Open for Maintenance – Wegen Umbau geöffnet
OPEN FOR MAINTENANCE – WEGEN UMBAU GEÖFFNET
Open for Maintenance ist keine Ausstellung. Es ist ein Handlungsansatz für eine Baukultur jenseits der vorherrschenden Ausbeutung von Ressourcen und Menschen. Im Fokus stehen gebrauchte Materialien von über 40 verschiedenen Länderpavillons der Kunstbiennale 2022 sowie ein breites Netzwerk venezianischer und deutscher Initiativen. Durch den behutsamen Umgang mit dem, was bereits materiell, sozial und urban vorhanden ist, macht der Deutsche Pavillon Prozesse der räumlichen und sozialen Sorgearbeit sichtbar, die normalerweise dem Blick der Öffentlichkeit entzogen sind.

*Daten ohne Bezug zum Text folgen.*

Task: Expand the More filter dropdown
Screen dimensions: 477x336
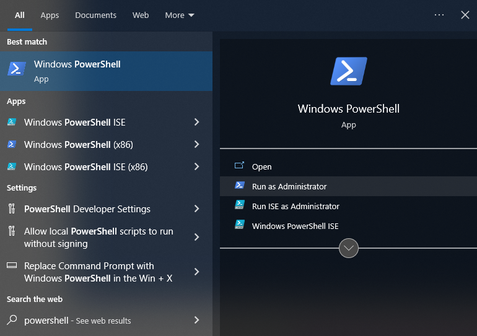Action: [179, 15]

Open for Maintenance ist eine Instandbesetzung des Deutschen Pavillons „as found“, das heißt samt der Arbeit Relocating a Structure der Künstlerin Maria Eichhorn für die Kunstbiennale 2022. Kunst- und Architekturbiennale werden auf diese Weise erstmals räumlich und programmatisch miteinander verwoben. Die neuen baulichen Eingriffe orientieren sich an lokalen Bedarfen und umfassen eine inklusive Rampe, einen ökologischen und diskriminierungsfreien Sanitärraum, einen Versammlungsraum, eine Teeküche, ein Materialdepot und eine Werkstatt. Die Interventionen bestehen aus dem gesammelten Material der Kunstbiennale 2022 und greifen neben der Ressourcenfrage auch Themen der gesellschaftlichen und räumlichen Inklusion auf.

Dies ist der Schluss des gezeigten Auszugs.